A perfect team is group of individuals who have the perfect blend of skills and learning and who can do the right things with the right skills with the right frame of mind and at the right time.

Sounds very easy to say, but very difficult to achieve in reality

One of the most challenging tasks for any project manager executing a project is to build a right mix of team for the project. A wrong combination of project team can wreak havoc on any project, the repercussions of which cannot be easily rectified .In most of the cases the right mix is achieved too late in the project, by that time the only thing that remains possible is to salvage the best out the project. This is a nightmare situation which every project manager would like to avoid at any cost.

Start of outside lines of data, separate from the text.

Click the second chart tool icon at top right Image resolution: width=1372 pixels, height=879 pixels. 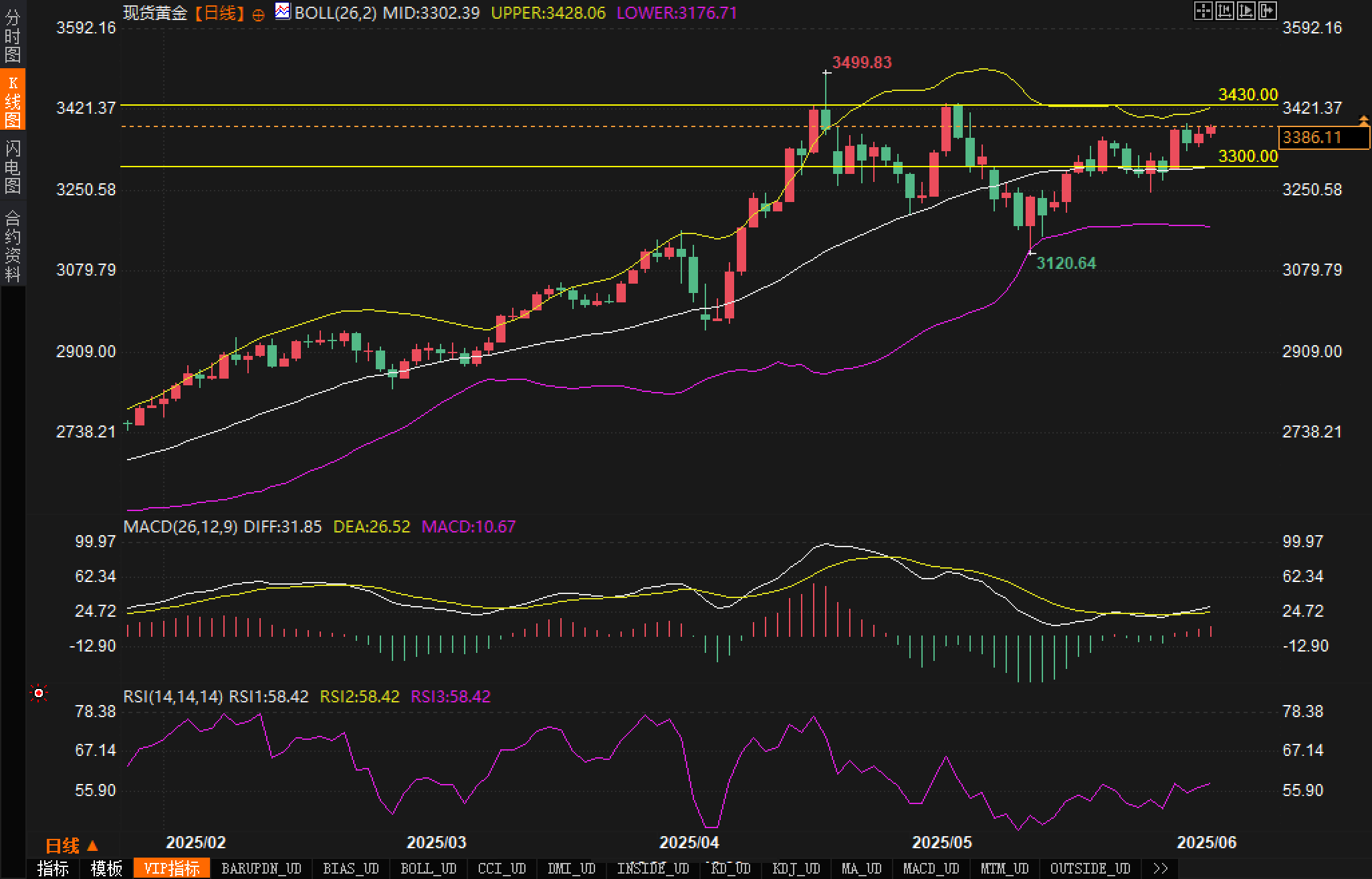(1224, 11)
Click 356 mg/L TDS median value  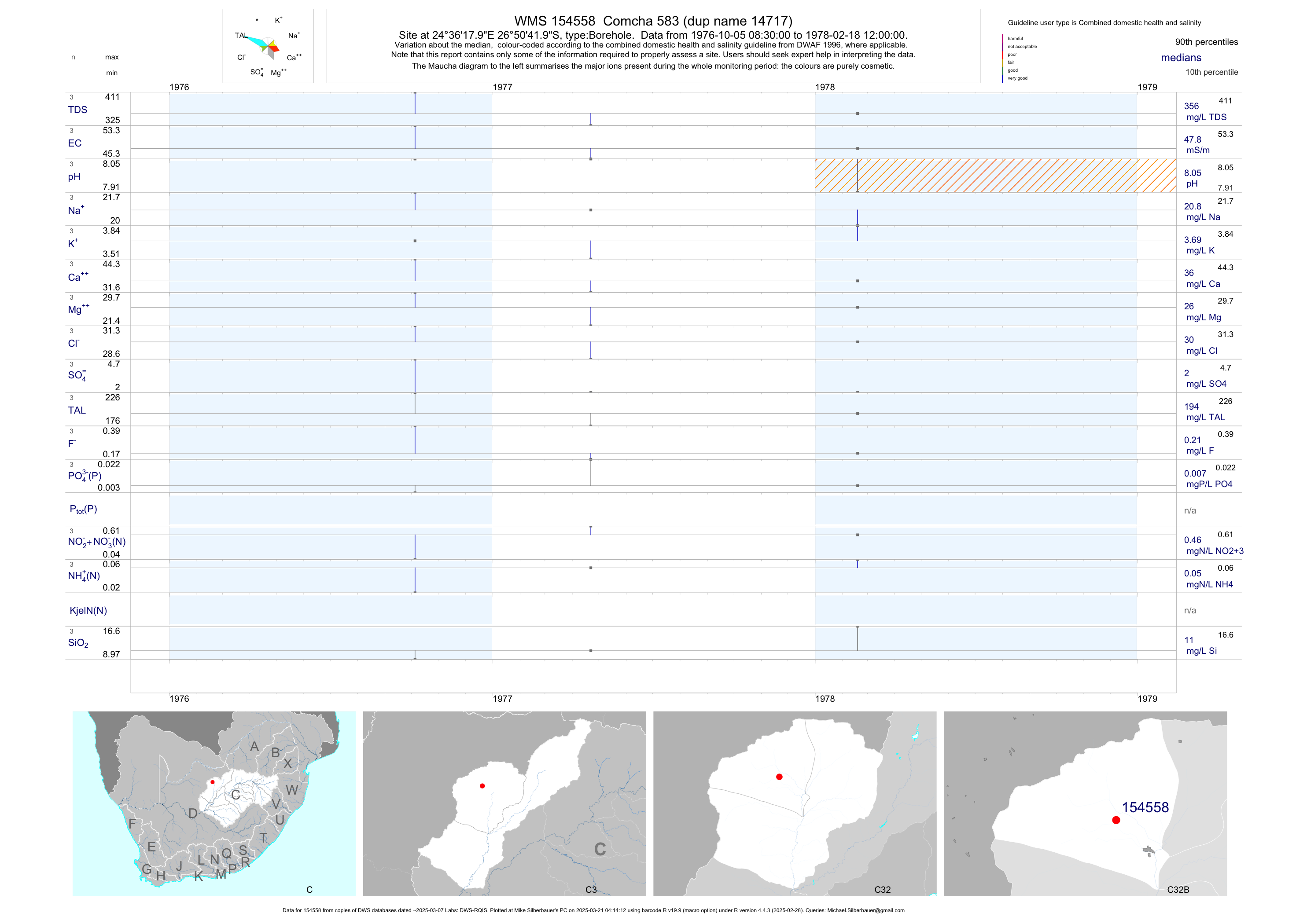[1191, 106]
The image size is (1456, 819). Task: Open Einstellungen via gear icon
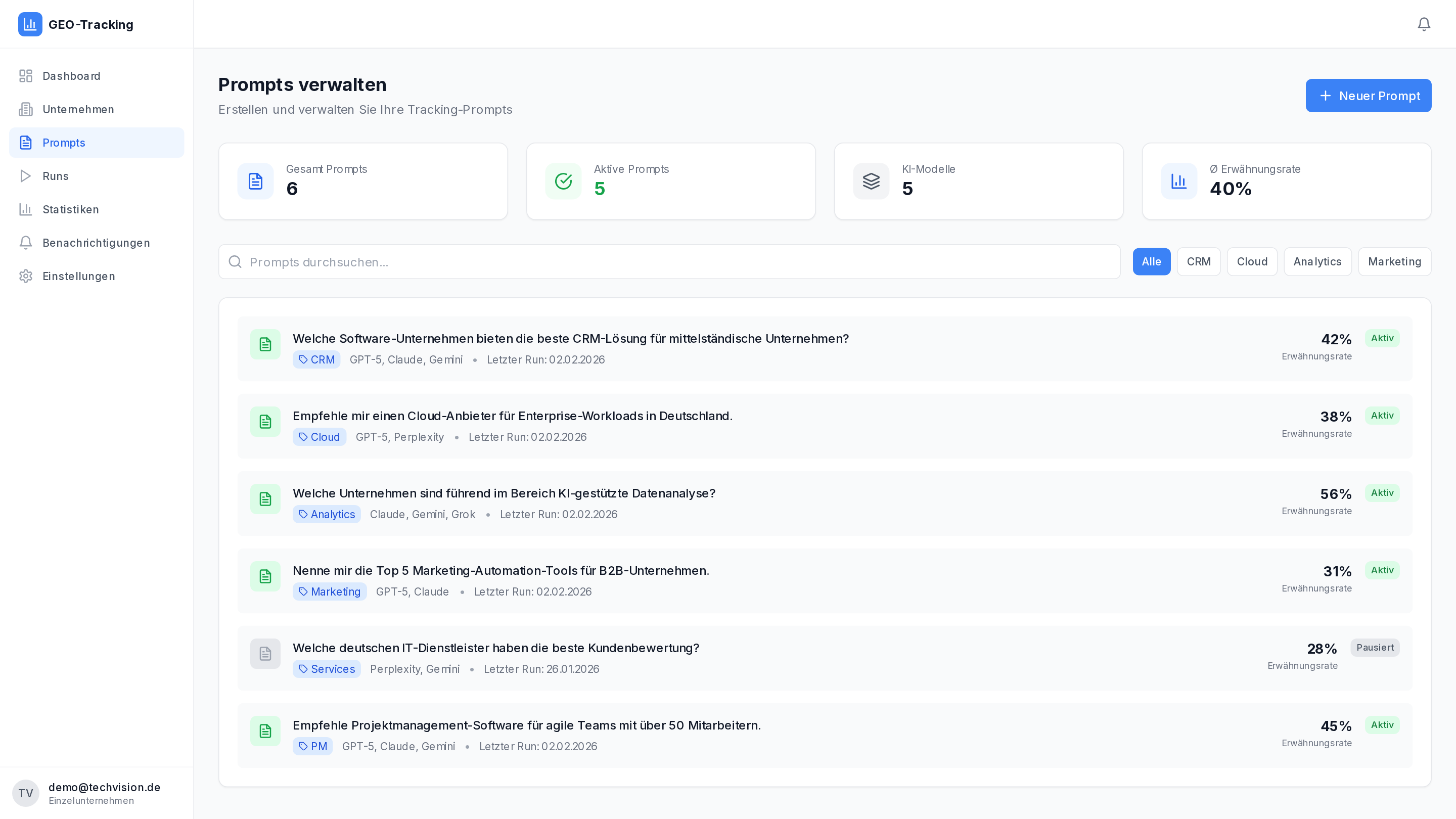coord(26,277)
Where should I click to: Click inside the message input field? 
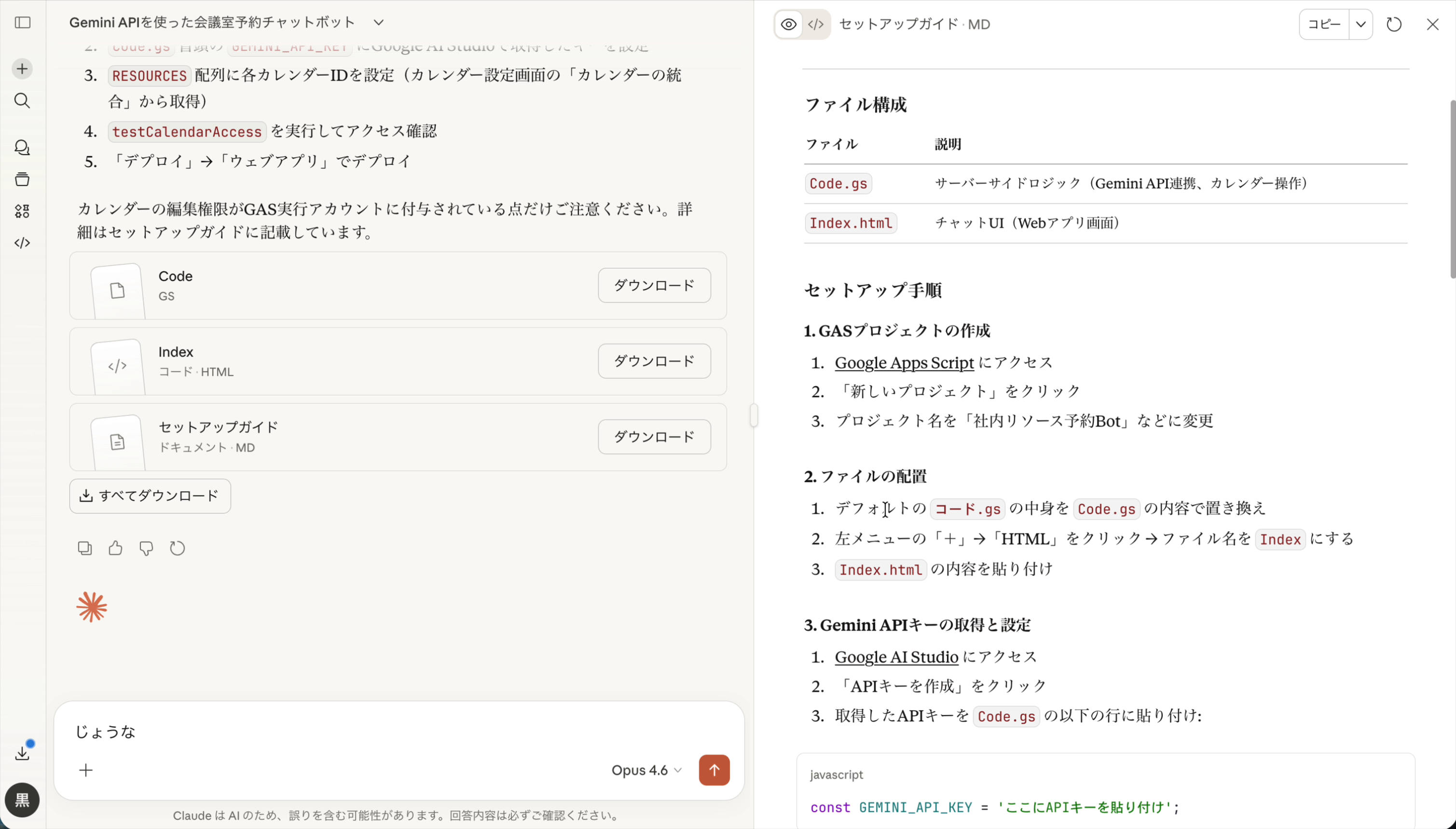342,731
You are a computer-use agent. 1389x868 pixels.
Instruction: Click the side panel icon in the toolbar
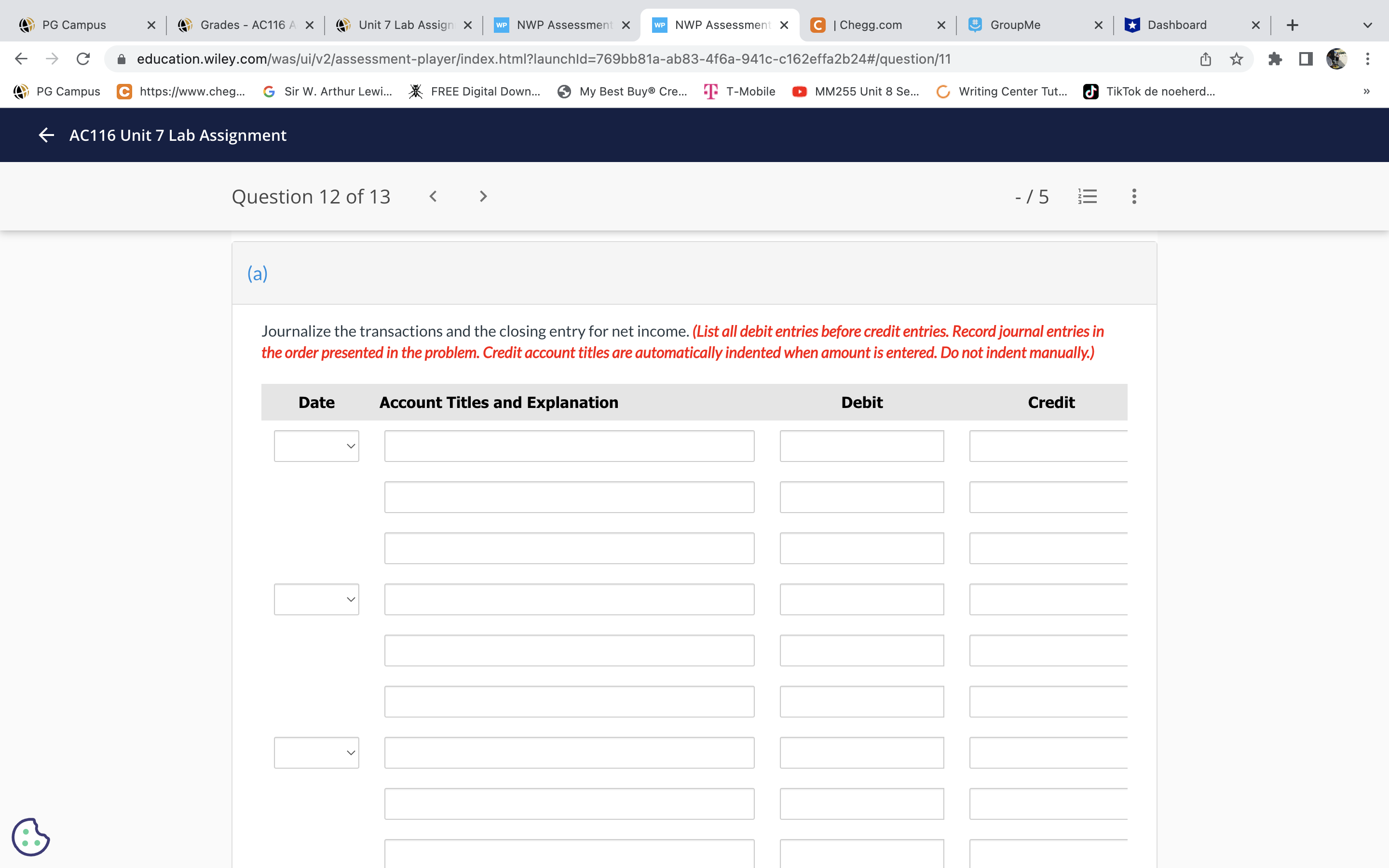[x=1305, y=58]
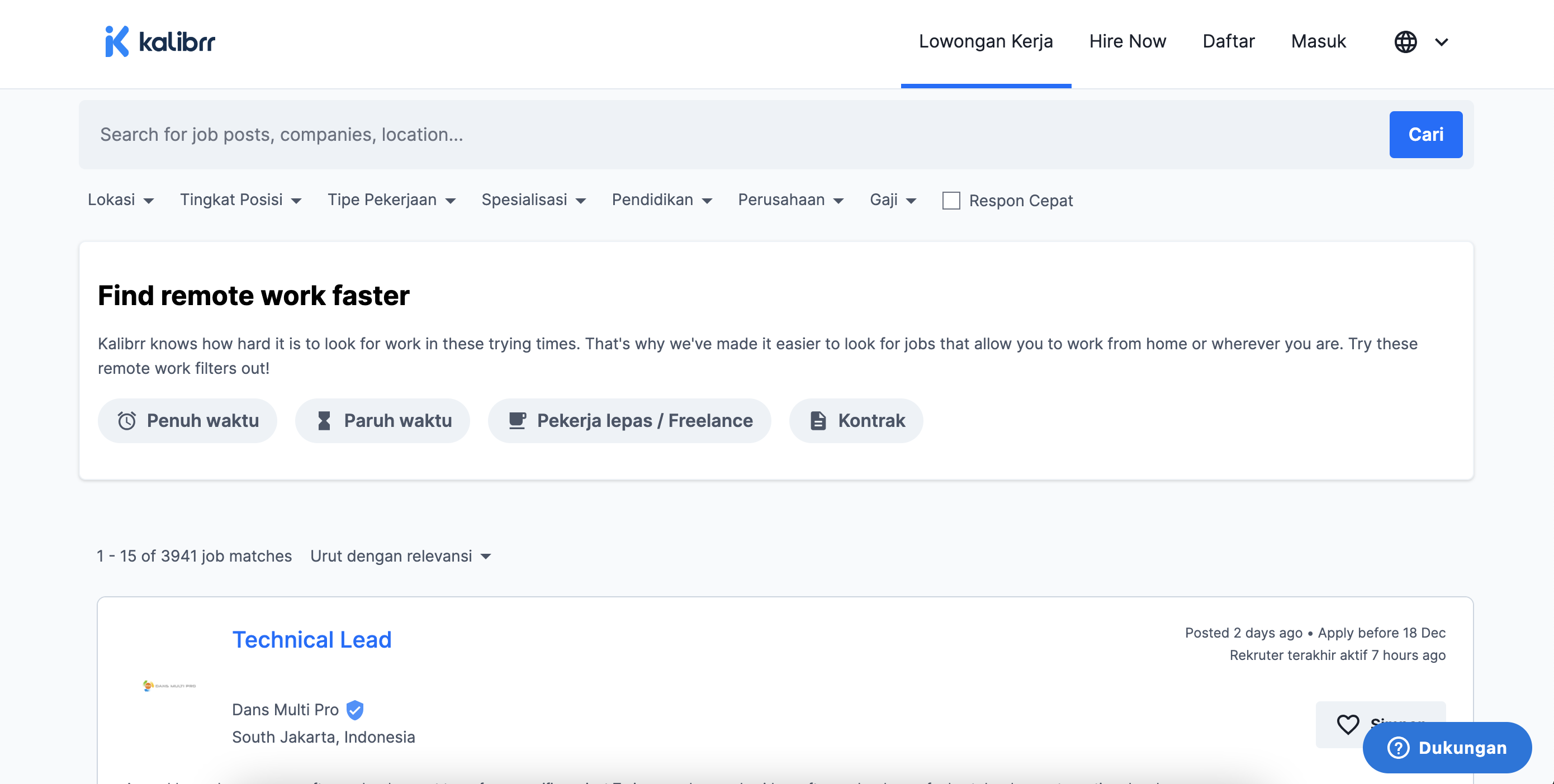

I have struggled a lot in attempting to find a solution to this problem. I have used hit and trials, gut feelings and a plethora of variables like organizational culture, external environment factors, skill gap analysis and internal organizational competency strength etc. to get to some sort of framework which I can leverage across every project. Finally all my analysis boiled down to just two important variables, which if controlled properly can mitigate the effects of other factors to a large extent. They are:

1. Skill/Competency of the resource

2. The attitude of the resource

So I plotted a graph with the Skill variable ranging from low to high on the vertical axis and the Attitude ranging from positive to negative on the horizontal axis. The results are as below.

So we identify four types of resources:

1. The Stars: They are the people having great technological skills and a great attitude. They are the backbone of the project. A project manager should nurture them, give them responsibilities and provide every opportunity possible for them to enhance their leadership skills. They are the future leaders.

2. The potentials: They are the learners. They have low technological skills but have a great attitude to learn and develop themselves. These people need to be groomed and mentored preferably by stars so that they become great project resources. These resources should be given more responsibilities as they develop.

3. The disrupters: They are the mavericks. They are technologically sound but have a negative and sometimes arrogant attitude. Attempts can be made to impart soft skills to these individuals but mostly the attitude does not seem to change. These people have an independent streak in them and are not comfortable working in a team. So a project manager should try to assign them independent responsibilities and tap their creative potential in the best way possible. These resources often create disruptive innovations if properly utilized.

4. The incompetent: They need to be avoided if possible. If not, then they need to be closely monitored, plodded and given tough deadlines for completion of work. Care should be taken not to allow them to create negative energies within the project.

One word of caution, we are dealing with people here and people cannot be categorized always into four straight boxes. There will be people with multiple shades of grey and black, people who overlap multiple boxes and people who fail to fit into any category. These resources require the judicious judgment of the project manager and his expertise to get the maximum out of them.